O resultado é uma situação absurda, onde a Alemanha se recusa a considerar qualquer atenuação ou reestruturação da dívida para a Grécia, apesar de seus parceiros do Fundo Monetário Internacional (FMI) estarem cientes de que essa é uma medida inevitável. Essa obstinação pode ser explicada como a ação de um credor em seu próprio interesse, mas a Alemanha deve saber que, se a Grécia for empurrada para fora da zona do euro, provavelmente receberá ainda menos de seu dinheiro de volta.
Às vezes ouço que a Alemanha deve adotar uma postura rígida com a Grécia para evitar que outros países também peçam a atenuação de suas dívidas. Entretanto, os termos da dívida grega foram modificados em 2012, e isso não aconteceu.

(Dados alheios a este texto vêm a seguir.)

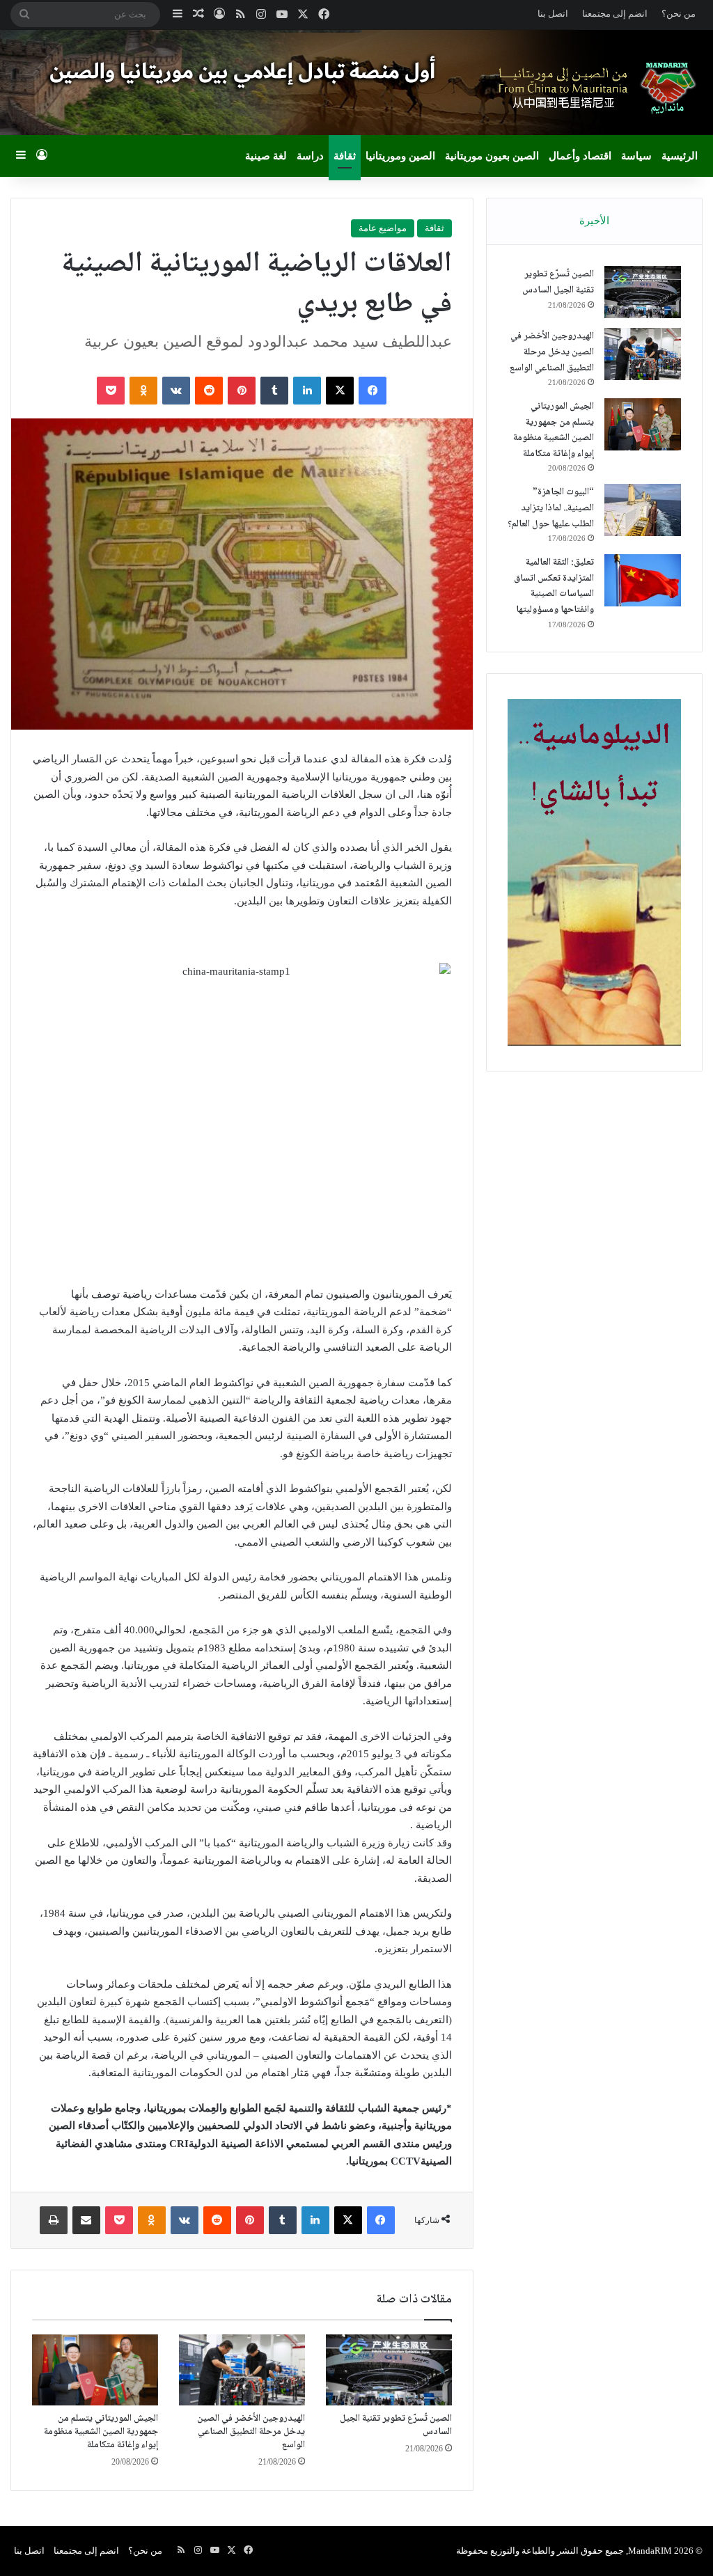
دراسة (310, 156)
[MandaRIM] (594, 87)
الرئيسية (679, 156)
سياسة (636, 156)
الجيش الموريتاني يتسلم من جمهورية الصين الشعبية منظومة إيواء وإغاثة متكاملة (101, 2431)
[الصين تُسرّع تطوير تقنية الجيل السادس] (389, 2369)
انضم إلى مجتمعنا (615, 13)
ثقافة (345, 156)
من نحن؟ (678, 13)
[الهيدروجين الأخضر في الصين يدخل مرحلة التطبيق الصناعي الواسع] (242, 2369)
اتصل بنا (553, 13)
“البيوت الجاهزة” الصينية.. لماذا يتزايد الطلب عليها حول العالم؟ (551, 508)
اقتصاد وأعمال (580, 156)
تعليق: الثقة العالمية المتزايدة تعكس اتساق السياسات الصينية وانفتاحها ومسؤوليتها (554, 586)
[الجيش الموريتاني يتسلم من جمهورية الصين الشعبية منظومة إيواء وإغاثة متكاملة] (95, 2369)
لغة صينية (266, 156)
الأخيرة (594, 220)
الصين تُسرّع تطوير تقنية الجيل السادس (396, 2425)
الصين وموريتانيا (400, 156)
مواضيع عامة (383, 228)
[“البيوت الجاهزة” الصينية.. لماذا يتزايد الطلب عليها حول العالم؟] (642, 510)
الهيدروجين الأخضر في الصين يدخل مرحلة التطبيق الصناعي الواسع (251, 2431)
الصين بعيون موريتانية (492, 156)
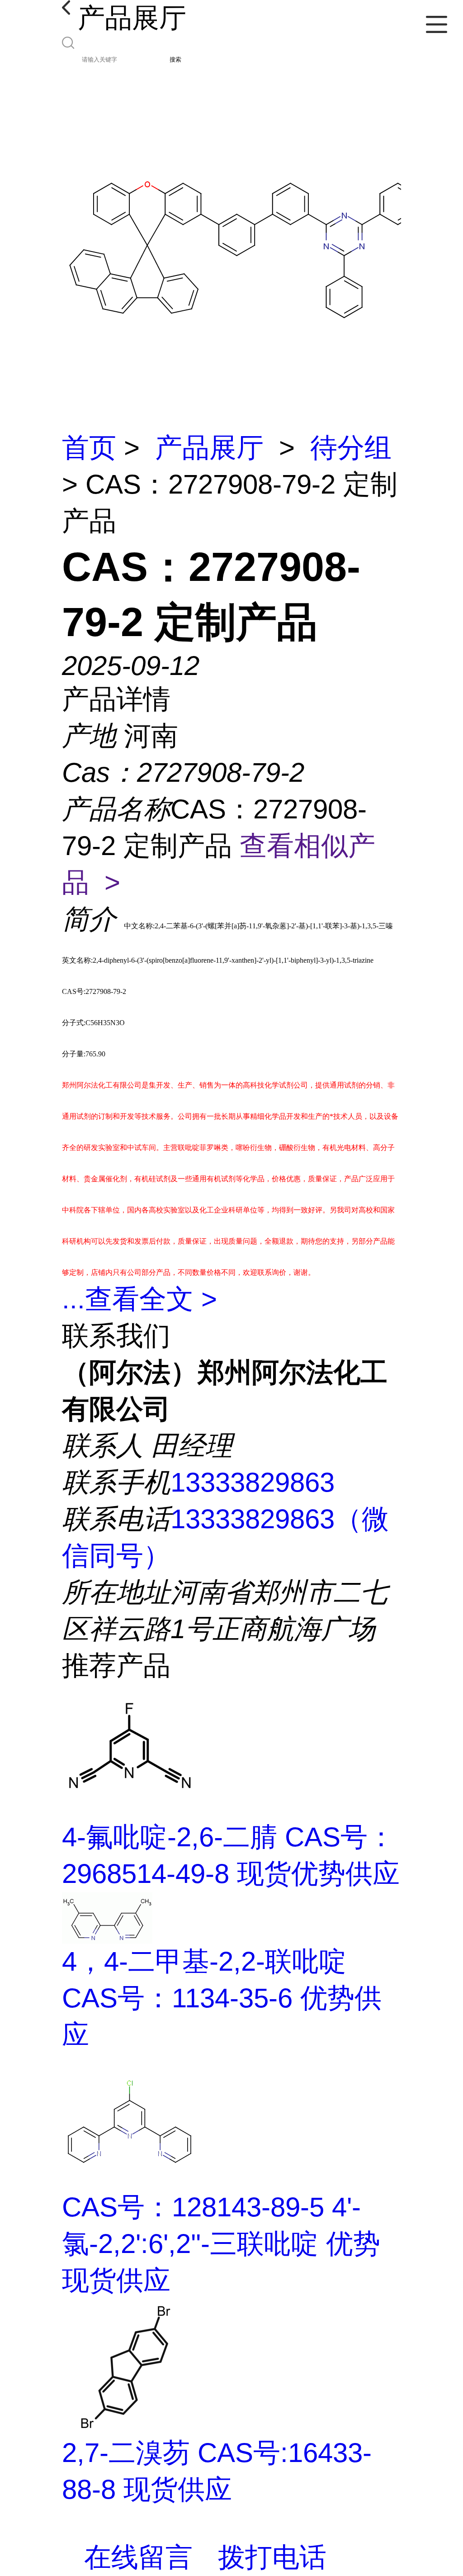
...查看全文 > (139, 1299)
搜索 (175, 59)
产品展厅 (209, 448)
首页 (89, 448)
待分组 (351, 448)
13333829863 (252, 1482)
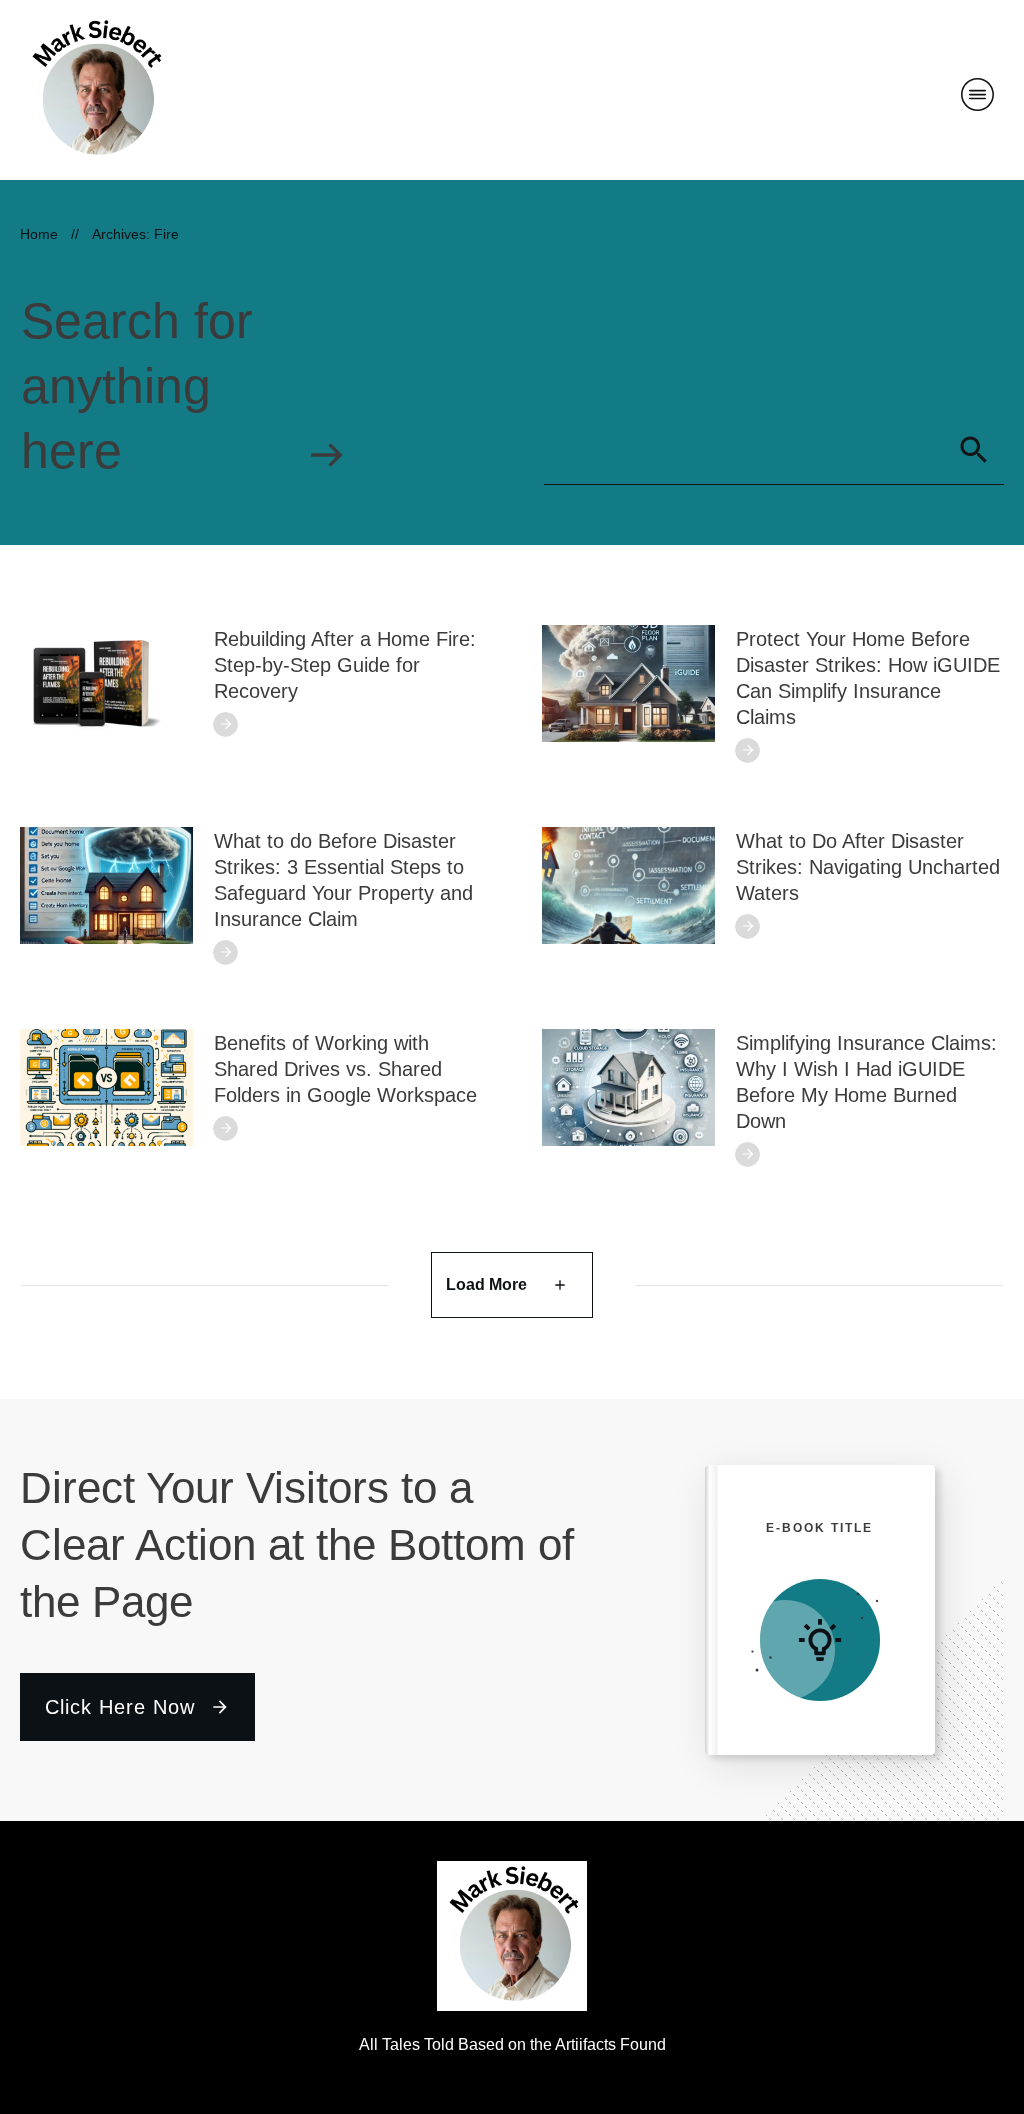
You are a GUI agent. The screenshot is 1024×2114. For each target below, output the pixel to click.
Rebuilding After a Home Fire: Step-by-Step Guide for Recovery (345, 665)
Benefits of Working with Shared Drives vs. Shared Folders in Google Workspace (345, 1069)
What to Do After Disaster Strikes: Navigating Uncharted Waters (868, 867)
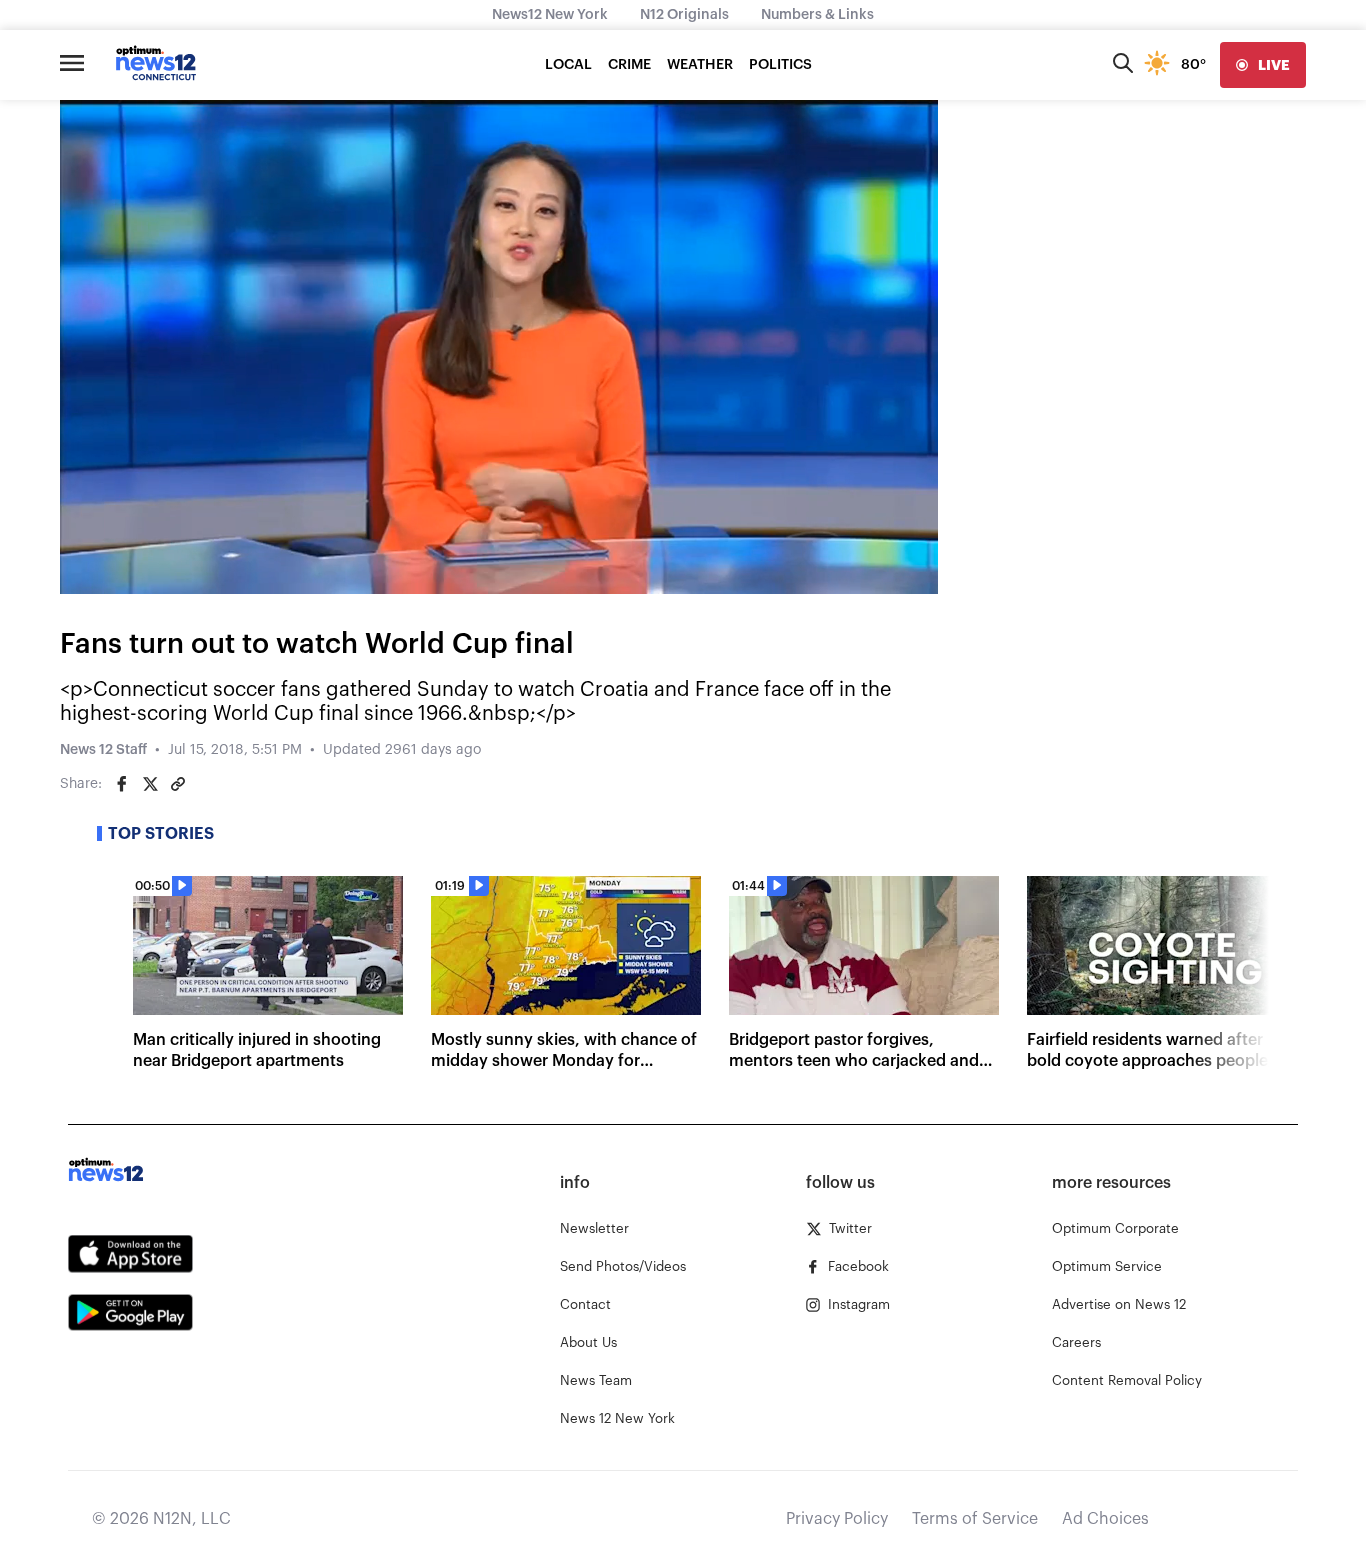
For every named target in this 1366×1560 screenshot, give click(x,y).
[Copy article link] (178, 784)
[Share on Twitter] (150, 784)
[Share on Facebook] (122, 784)
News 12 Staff (103, 750)
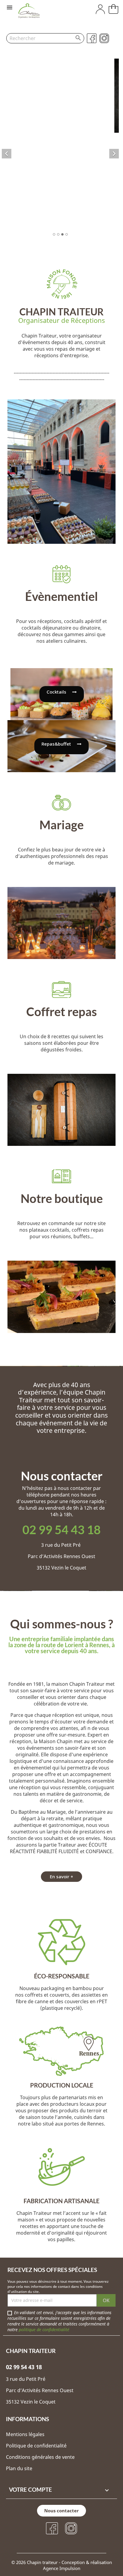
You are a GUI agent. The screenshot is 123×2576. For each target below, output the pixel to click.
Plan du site (19, 2468)
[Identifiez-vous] (100, 11)
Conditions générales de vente (40, 2457)
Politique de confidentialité (36, 2445)
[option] (60, 148)
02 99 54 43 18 (61, 1530)
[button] (61, 694)
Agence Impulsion (61, 2568)
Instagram (104, 38)
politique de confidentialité (44, 2329)
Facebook (91, 38)
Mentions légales (26, 2434)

Meu temor é que o que orienta a política e a opinião pública alemã seja o desejo de negar o que a experiência com a Grécia significa para suas crenças econômicas. Talvez seja inevitável que os políticos alemães digam às pessoas o que elas queiram ouvir, em vez de a verdade.
Porém, um homem ou mulher de Estado deveria estar acima dessa vontade de agradar ao público e reconhecer perspectivas diferentes. Como escrevi recentemente numa carta aberta a Angela Merkel, juntamente com quatro eminentes economistas, a história irá julgá-la por suas ações nesta semana.
Simon Wren-Lewis é professor de política econômica na Universidade de Oxford.